No.25 心の師とはなれ、心を師とせざれ。
『珠光茶道秘伝書』村田珠光

[解説]
 茶の湯の開祖といわれる、村田珠光のことば。門弟古市播磨に相伝された『珠光茶道秘伝書』中の一句です。究めれば、究めるほど己の心に縛られず、躍らされず、厳しく己を律せねばならない…。この教えは、わび茶の根本精神として、弟子の紹鴎、利休へと受け継がれていきます。

 「われに師というものはない」と言い切る、剣聖宮本武蔵。『五輪書』は自己管理、自己客観視という点からみても、今日的に大変示唆に富む書です。歴史上の偉人たちは、みな己を律する金言をもっています。武蔵のそれは、

 人は追い回し、従えるもの (五輪書)

 です。裏を返せば、自分の心に振り回されるな、それは他人にも振り回されることとなる、という警告。『葉隠』の智将、鍋島直茂は、自己管理のヒントを下のように言い表します。

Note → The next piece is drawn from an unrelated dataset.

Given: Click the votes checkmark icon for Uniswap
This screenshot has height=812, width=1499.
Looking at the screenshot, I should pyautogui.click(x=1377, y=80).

 わが気に入らぬことが、わがためになることなり (葉隠)

 芸術や文芸の分野では、自己抑制は技芸の上達と切り離せないもの。自己を客観視できないことを、よく「自分の芸に酔う」などといいますよね。
 俳聖とまでよばれた松尾芭蕉ですら、己を抑制し練磨し続けることの難しさを痛感していました。

 一句のぬしとは成がたし (風之『俳諧耳底記』)

 新しい句風を切り拓き、その分野での第一人者と認められることは、まず「成がたい」。さらに、その分野では誰それ、といわれるような確固とした実績を築き、維持していくことは並大抵ではない。もうひとついえば、評価と実績が大きければ大きいほど、その後のプレッシャーも大きくなり、やがて大きな看板の重みに耐え切れず、安易に自分で自分の模倣をしてしまうことにもなってしまう。
 単に新領域を開拓する困難だけではなく、達成→維持→相克までのプロセスを見越し、その「主」となることの難しさを克己の視点からとらえたことばといえます。

 世阿弥は、「上手は下手の手本、下手は上手の手本」といい、教える者、教わる者それぞれの立場から、慢心を戒めました。「これでよい」と安住する心、「こうあらねばならぬ」とあせる心、そのどちらの心も「師」としてはならない。盲従、依存しやすい己の心を一段上から厳しく律する「師」とはなれ、としているのです。

 No.26 和漢のさかいをまぎらかす。

[解説]
 上と同様、『珠光茶道秘伝書』中にあることば。異文化を咀嚼・吸収し、独自性を獲得、展開していった、日本文化のあり方を象徴するものです。前後の文は以下。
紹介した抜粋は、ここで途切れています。